What is expected: Put the stretch of the records from the line containing "Click 'choose the ingredients.' label text" through the line containing "pos(134,49)" into a JSON list of strings, one string per line, with blank lines left out.

Entries:
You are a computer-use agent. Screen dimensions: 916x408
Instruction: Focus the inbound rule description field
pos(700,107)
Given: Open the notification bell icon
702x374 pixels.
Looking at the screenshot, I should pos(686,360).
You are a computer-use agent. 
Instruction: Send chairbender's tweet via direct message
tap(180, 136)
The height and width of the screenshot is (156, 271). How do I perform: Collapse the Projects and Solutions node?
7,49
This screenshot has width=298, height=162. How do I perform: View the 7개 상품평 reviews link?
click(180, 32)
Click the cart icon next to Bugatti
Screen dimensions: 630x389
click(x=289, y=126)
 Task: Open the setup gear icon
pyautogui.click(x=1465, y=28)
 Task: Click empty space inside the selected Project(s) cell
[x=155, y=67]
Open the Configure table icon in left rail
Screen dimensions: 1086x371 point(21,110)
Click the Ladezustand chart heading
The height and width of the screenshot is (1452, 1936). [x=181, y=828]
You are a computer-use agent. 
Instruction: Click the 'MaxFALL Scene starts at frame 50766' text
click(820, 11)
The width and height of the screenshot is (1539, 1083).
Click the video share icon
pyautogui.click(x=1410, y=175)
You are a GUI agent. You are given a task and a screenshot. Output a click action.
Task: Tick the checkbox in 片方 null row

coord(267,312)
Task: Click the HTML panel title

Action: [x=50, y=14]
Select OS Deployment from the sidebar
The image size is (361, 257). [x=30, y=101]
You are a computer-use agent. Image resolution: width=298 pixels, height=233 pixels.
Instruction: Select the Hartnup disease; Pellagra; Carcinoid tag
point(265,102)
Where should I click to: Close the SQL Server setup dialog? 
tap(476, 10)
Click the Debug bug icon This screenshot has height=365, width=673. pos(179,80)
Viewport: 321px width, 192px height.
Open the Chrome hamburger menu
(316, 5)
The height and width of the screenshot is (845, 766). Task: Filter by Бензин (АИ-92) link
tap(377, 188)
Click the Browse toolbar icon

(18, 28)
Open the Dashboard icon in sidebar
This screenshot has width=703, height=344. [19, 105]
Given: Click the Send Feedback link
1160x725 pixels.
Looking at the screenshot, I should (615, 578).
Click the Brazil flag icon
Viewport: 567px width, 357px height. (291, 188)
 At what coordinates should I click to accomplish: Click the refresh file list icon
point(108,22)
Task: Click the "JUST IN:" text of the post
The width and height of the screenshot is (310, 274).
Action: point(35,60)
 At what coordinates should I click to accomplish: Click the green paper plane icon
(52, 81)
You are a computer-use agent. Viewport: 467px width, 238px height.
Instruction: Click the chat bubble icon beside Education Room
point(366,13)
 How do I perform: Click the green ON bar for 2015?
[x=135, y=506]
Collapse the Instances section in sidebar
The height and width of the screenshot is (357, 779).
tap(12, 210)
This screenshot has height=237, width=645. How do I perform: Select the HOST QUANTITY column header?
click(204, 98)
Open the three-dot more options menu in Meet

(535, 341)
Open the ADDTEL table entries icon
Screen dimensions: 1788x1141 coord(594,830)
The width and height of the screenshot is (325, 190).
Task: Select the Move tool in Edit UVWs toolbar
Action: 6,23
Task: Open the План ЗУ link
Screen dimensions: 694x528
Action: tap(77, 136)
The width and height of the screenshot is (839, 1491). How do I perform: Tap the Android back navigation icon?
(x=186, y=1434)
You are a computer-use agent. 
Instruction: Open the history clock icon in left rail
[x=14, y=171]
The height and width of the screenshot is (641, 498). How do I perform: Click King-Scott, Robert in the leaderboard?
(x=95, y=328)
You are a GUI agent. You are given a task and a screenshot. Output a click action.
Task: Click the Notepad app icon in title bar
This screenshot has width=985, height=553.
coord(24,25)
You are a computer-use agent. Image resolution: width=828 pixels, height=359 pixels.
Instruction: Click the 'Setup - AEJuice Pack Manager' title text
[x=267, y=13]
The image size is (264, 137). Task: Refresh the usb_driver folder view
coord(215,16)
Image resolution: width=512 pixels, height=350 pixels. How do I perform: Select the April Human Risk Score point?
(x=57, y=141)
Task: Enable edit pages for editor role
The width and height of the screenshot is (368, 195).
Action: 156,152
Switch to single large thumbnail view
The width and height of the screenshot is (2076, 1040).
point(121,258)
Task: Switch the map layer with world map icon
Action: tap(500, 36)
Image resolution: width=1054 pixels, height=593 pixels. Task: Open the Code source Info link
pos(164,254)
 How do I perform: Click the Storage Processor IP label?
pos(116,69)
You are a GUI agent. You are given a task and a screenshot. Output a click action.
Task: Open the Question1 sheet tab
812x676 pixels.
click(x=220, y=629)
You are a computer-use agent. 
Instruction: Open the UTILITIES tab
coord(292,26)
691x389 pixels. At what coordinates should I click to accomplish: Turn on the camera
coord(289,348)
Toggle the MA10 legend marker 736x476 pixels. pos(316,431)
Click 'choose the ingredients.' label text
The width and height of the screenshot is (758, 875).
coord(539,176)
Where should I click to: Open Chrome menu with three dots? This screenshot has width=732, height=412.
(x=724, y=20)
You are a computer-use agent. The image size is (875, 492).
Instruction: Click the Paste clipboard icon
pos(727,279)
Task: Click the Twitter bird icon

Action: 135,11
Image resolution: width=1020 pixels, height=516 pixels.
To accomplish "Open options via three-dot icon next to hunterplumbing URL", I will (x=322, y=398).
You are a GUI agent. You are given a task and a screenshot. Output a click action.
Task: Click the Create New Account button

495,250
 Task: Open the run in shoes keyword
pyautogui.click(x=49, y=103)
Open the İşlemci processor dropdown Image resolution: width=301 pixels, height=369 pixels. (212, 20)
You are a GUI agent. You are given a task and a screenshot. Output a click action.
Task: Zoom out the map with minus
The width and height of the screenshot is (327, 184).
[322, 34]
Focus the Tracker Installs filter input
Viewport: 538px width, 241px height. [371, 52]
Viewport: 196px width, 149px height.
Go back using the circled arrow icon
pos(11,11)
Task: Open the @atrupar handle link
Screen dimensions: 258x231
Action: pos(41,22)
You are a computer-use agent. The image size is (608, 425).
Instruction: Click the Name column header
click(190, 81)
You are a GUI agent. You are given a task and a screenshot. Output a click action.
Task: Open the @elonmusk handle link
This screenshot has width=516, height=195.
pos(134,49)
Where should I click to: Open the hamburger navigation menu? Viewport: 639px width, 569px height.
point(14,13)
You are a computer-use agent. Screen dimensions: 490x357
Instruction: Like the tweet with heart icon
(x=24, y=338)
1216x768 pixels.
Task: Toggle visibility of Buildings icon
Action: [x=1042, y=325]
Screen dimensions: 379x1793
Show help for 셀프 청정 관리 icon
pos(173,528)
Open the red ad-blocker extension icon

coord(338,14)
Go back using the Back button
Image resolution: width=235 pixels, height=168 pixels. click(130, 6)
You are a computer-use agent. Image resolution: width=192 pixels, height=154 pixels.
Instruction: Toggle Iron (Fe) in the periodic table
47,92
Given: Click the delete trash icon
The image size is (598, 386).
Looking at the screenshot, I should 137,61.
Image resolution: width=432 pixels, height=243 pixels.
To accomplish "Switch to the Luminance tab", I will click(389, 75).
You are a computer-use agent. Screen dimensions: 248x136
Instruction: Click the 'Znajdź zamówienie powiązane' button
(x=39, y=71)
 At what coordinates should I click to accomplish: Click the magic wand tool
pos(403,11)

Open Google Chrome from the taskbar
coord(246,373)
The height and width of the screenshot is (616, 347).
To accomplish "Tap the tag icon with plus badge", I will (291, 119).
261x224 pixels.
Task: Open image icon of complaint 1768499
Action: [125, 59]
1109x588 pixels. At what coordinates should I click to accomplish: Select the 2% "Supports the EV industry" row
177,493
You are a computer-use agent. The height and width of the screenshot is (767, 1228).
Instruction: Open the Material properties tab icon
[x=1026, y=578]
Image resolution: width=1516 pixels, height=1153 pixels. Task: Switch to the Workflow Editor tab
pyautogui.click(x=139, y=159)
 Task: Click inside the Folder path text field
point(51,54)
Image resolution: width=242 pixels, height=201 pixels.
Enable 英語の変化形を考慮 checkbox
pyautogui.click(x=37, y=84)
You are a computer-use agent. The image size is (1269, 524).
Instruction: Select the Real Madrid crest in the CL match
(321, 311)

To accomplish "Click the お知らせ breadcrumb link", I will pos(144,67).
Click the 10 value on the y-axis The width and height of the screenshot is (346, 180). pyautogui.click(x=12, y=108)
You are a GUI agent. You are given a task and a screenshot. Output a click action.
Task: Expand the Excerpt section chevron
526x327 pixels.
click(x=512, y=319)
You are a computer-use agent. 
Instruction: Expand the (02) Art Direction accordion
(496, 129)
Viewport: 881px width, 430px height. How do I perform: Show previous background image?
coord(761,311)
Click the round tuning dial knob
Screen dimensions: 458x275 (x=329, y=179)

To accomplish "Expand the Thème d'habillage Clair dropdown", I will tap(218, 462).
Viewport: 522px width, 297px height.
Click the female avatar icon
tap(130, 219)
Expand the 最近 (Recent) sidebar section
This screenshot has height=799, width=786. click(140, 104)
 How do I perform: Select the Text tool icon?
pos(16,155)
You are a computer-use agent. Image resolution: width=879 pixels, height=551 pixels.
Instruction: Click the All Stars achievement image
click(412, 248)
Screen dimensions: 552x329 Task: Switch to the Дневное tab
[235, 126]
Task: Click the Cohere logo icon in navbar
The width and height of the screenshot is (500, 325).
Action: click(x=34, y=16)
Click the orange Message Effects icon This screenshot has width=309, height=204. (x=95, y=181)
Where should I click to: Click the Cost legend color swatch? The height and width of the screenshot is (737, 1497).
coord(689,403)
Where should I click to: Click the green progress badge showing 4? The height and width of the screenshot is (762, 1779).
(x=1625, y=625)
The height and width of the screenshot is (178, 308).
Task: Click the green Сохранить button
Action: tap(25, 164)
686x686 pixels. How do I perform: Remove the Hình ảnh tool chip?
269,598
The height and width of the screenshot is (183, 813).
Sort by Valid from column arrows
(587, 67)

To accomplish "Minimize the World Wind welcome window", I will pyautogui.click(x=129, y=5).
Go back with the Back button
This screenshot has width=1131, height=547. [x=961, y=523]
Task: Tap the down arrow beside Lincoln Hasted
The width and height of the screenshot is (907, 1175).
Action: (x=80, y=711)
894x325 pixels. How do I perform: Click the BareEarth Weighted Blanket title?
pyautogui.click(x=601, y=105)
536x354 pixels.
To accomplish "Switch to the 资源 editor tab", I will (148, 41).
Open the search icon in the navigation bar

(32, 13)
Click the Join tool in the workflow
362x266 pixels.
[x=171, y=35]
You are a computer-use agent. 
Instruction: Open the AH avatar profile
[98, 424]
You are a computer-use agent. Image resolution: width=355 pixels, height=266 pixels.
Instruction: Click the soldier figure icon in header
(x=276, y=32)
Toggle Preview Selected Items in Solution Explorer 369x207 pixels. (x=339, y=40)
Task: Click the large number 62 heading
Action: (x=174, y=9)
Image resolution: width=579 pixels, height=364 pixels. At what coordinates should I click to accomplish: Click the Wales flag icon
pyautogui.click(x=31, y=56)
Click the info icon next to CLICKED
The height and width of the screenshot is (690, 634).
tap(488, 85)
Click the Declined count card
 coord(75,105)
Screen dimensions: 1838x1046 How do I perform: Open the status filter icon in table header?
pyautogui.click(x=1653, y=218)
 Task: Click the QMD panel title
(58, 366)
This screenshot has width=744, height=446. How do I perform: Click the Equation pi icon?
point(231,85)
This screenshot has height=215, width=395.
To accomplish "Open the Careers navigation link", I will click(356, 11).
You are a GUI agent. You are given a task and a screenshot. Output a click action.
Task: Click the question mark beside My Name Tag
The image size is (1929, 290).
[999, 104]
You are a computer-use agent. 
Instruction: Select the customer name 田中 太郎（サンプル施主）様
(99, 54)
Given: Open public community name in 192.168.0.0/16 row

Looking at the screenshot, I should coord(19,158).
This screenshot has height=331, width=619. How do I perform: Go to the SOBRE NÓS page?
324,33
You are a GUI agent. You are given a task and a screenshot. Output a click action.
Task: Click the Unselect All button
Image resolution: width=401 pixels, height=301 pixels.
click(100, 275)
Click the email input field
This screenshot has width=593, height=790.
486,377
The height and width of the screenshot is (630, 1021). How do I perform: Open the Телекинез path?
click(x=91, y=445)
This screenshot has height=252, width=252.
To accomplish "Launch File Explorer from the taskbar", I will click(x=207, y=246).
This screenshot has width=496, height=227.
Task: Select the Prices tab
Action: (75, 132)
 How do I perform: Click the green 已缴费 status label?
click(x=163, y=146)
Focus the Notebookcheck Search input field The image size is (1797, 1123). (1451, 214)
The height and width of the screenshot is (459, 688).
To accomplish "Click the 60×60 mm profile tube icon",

Written answer:
[
  "Click 'choose the ingredients.' label text",
  "The width and height of the screenshot is (758, 875).",
  "coord(539,176)",
  "Where should I click to: Open Chrome menu with three dots? This screenshot has width=732, height=412.",
  "(x=724, y=20)",
  "You are a computer-use agent. The image size is (875, 492).",
  "Instruction: Click the Paste clipboard icon",
  "pos(727,279)",
  "Task: Click the Twitter bird icon",
  "Action: 135,11",
  "Image resolution: width=1020 pixels, height=516 pixels.",
  "To accomplish \"Open options via three-dot icon next to hunterplumbing URL\", I will (x=322, y=398).",
  "You are a GUI agent. You are given a task and a screenshot. Output a click action.",
  "Task: Click the Create New Account button",
  "495,250",
  " Task: Open the run in shoes keyword",
  "pyautogui.click(x=49, y=103)",
  "Open the İşlemci processor dropdown Image resolution: width=301 pixels, height=369 pixels. (212, 20)",
  "You are a GUI agent. You are given a task and a screenshot. Output a click action.",
  "Task: Zoom out the map with minus",
  "The width and height of the screenshot is (327, 184).",
  "[322, 34]",
  "Focus the Tracker Installs filter input",
  "Viewport: 538px width, 241px height. [371, 52]",
  "Viewport: 196px width, 149px height.",
  "Go back using the circled arrow icon",
  "pos(11,11)",
  "Task: Open the @atrupar handle link",
  "Screen dimensions: 258x231",
  "Action: pos(41,22)",
  "You are a computer-use agent. The image size is (608, 425).",
  "Instruction: Click the Name column header",
  "click(190, 81)",
  "You are a GUI agent. You are given a task and a screenshot. Output a click action.",
  "Task: Open the @elonmusk handle link",
  "This screenshot has width=516, height=195.",
  "pos(134,49)"
]